====== TEXTAUSZUG ======
Die 83 Gerichtsvollzieher in Mecklenburg-Vorpommern sehen sich bei ihrer Arbeit zunehmend mit Gewalt konfrontiert. „Die Aggressivität hat spürbar zugenommen und die Hemmschwelle zu Gewalttaten sinkt“, sagte die Vorsitzende des Landesverbandes des Deutschen Gerichtsvollzieherbundes, Karina Arndt, gegenüber unserer Redaktion. In Hagenow  beginnt am 4. Januar der Prozess gegen einen Boizenburger, der im Juni ein Gerichtsvollzieherin gleich mehrfach und auf offener Straße angegriffen und bedroht haben soll. „Die Stimmung unter den Schuldnern ist gereizt“, bericht die Landesvorsitzende Arndt. Außerdem habe der Respekt vor dem Amt ähnlich wie bei der Polizei abgenommen.
Sie fordert mehr Sicherheit für ihre Kollegen ein. Mit dem Schweriner Justizministerium soll ein Vorstoß aus Nordrhein-Westfalen erörtert werden. Der Vorschlag Gerichtsvollzieher dürfen vor dem Gang zu einem Schuldner bei der Polizei Erkundigungen über die Person einholen, um ein mögliches Gefahrenpotenzial einschätzen zu können.
 Das Thema Gewalt gegen Gerichtsvollzieher dürfe nicht unter schätzt werden, warnte Arndt. Bislang gibt es nicht einmal eine Statistik über die Attacken.
Nicht nur die Aggressivität steigt, oft sei auch nichts mehr bei den Schuldnern zu pfänden. Bei Schuldnern ist immer weniger zu holen. Sozial schwache Familien besäßen kaum Wertsachen, die gepfändet werden könnten. „Oft könnten Gegenstände wie Flachbild-Fernseher nicht gepfändet werden, weil sie auf Ratenzahlung gekauft wurden. Außerdem würde nach der Versteigerung nicht viel übrig bleiben, wenn die Kosten für Abtransport und Lagerung abgezogen sind“, so Frau Arndt.
======
# AUFGABEN:
1) Wie viele Gerichtsvollzieher gibt es laut dem Textauszug in Mecklenburg-Vorpommern?
2) Schreiben Sie aus dem Textauszug die Stelle von „Das Thema Gewalt“ bis einschließlich „so Frau Arndt.“ wörtlich ab.
====== DATENSÄTZE ======
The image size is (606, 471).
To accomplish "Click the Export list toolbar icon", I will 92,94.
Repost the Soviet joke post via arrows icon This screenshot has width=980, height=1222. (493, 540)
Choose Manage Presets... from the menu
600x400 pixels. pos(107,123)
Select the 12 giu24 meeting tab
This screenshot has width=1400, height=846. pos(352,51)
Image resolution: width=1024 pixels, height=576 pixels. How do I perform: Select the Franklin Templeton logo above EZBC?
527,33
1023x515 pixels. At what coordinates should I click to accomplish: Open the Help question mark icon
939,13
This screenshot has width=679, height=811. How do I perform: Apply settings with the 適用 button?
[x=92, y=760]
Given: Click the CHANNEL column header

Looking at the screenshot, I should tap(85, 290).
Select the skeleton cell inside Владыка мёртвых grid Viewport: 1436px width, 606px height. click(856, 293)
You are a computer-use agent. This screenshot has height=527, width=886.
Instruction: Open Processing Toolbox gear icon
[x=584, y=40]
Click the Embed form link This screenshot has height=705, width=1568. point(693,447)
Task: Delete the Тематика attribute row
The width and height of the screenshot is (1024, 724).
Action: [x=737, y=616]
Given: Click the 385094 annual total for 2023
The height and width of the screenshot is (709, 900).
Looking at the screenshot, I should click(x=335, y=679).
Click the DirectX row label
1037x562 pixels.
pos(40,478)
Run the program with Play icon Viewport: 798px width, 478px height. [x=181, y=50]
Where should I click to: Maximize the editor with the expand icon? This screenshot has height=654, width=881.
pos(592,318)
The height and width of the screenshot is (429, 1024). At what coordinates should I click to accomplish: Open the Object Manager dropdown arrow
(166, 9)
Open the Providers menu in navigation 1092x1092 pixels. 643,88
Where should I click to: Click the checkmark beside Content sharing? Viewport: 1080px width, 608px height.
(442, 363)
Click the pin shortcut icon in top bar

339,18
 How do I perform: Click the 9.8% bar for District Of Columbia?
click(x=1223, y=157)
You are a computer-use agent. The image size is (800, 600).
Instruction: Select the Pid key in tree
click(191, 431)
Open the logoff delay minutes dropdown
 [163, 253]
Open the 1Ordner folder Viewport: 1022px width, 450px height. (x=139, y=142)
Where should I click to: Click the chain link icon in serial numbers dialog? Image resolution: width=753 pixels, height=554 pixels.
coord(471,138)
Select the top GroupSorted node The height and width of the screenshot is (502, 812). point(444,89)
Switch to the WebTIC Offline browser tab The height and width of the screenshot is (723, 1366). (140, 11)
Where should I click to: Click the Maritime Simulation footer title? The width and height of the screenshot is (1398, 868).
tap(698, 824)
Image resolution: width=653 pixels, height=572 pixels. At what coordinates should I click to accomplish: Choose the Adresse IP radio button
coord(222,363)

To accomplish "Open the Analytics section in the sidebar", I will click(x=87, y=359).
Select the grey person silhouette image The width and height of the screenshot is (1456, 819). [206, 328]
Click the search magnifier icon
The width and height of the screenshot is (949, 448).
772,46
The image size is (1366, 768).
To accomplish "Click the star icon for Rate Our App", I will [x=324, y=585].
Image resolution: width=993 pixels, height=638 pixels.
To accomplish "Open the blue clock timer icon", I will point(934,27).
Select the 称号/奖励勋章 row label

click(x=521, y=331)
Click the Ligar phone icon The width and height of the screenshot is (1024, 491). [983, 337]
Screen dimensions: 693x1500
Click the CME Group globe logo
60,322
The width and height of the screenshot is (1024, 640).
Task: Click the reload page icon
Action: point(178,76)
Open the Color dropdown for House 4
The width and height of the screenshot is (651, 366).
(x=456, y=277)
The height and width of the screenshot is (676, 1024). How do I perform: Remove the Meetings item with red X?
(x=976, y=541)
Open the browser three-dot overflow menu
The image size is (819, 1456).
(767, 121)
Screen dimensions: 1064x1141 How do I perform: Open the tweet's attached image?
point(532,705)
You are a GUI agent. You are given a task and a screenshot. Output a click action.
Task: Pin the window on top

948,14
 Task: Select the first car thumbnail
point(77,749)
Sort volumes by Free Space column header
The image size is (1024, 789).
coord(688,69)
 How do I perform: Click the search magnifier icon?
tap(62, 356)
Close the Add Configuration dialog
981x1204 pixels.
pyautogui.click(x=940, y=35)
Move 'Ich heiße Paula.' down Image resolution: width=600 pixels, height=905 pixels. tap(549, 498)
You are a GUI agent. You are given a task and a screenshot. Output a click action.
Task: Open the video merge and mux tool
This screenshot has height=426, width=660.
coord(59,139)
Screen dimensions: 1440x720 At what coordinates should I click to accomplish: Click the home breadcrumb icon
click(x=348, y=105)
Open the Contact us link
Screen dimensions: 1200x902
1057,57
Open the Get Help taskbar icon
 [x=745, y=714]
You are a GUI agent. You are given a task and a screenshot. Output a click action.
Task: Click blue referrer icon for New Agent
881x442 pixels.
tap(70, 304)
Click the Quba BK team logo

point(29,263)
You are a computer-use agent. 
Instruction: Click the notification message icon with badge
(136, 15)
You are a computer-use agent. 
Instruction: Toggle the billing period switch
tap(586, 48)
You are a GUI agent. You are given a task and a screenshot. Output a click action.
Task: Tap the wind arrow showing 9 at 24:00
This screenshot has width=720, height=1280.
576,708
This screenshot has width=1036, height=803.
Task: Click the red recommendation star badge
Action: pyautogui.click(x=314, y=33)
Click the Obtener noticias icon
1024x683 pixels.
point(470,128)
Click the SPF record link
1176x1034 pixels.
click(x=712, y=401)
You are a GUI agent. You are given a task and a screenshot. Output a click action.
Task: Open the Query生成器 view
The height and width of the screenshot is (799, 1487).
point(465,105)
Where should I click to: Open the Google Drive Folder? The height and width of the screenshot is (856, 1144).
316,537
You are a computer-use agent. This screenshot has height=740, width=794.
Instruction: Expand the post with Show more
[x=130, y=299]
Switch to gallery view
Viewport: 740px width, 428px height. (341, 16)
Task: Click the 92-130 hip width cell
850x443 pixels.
======
# LÖSUNGEN:
1) 83

2)
Das Thema Gewalt gegen Gerichtsvollzieher dürfe nicht unter schätzt werden, warnte Arndt. Bislang gibt es nicht einmal eine Statistik über die Attacken.
Nicht nur die Aggressivität steigt, oft sei auch nichts mehr bei den Schuldnern zu pfänden. Bei Schuldnern ist immer weniger zu holen. Sozial schwache Familien besäßen kaum Wertsachen, die gepfändet werden könnten. „Oft könnten Gegenstände wie Flachbild-Fernseher nicht gepfändet werden, weil sie auf Ratenzahlung gekauft wurden. Außerdem würde nach der Versteigerung nicht viel übrig bleiben, wenn die Kosten für Abtransport und Lagerung abgezogen sind“, so Frau Arndt.